--- BEGIN RECORDS FOR THE TASK ---
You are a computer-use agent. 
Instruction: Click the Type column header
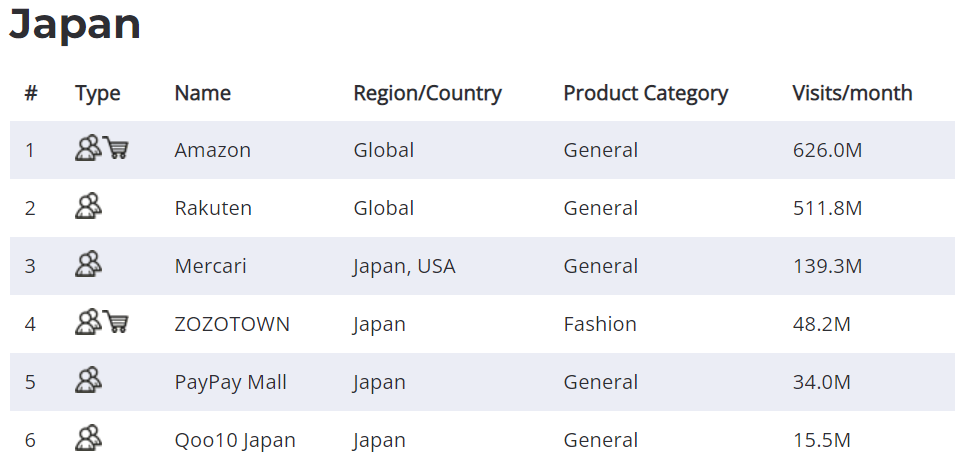point(98,94)
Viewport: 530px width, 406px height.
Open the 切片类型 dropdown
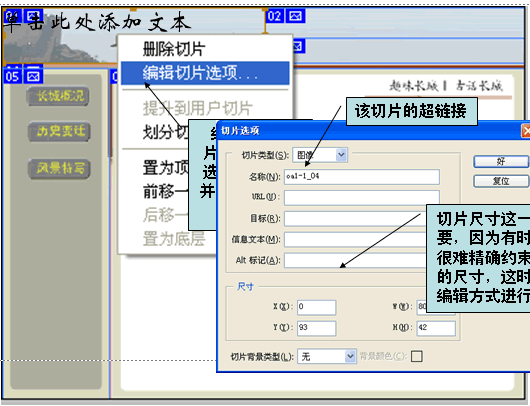(341, 155)
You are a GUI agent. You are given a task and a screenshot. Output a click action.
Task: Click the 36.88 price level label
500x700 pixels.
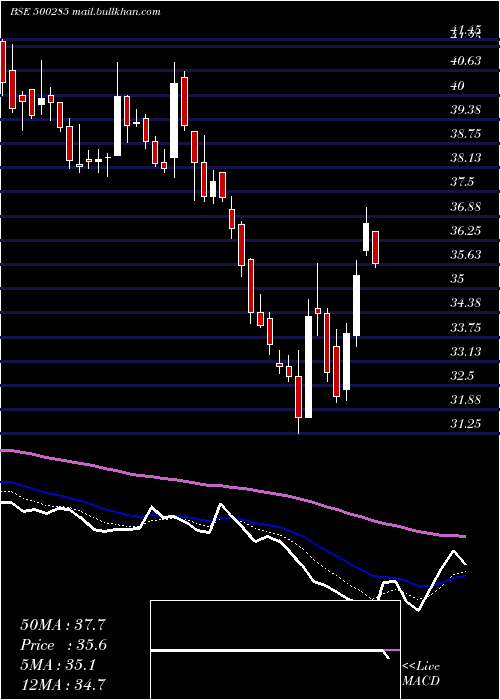pos(466,206)
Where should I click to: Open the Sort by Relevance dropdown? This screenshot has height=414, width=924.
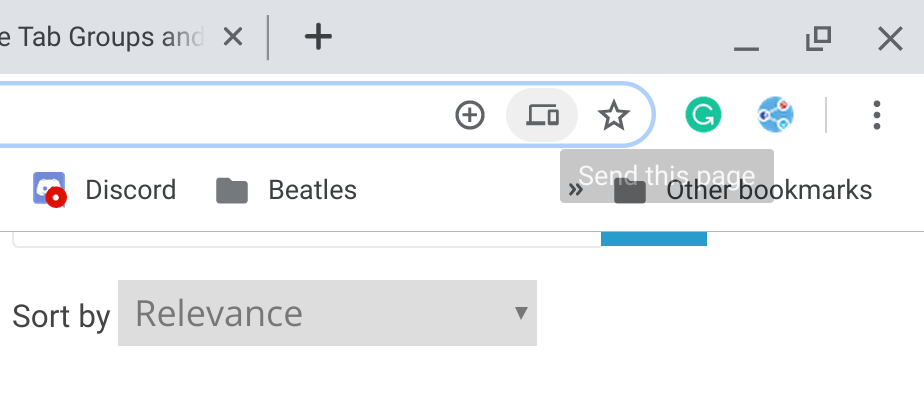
--- END RECORDS FOR THE TASK ---
(GOAL): Rewrite every line of the records with "dropdown" changed to "drop-down menu" and nothing else altered, leaving out the pictures.

(RESPONSE TO THIS EXERCISE):
You are a computer-use agent. 
Instruction: Click the Type column header
point(98,94)
Viewport: 530px width, 406px height.
Open the 切片类型 drop-down menu
(341, 155)
You are a GUI agent. You are given a task and a screenshot. Output a click action.
Task: Click the 36.88 price level label
500x700 pixels.
pos(466,206)
Where should I click to: Open the Sort by Relevance drop-down menu? This screenshot has height=414, width=924.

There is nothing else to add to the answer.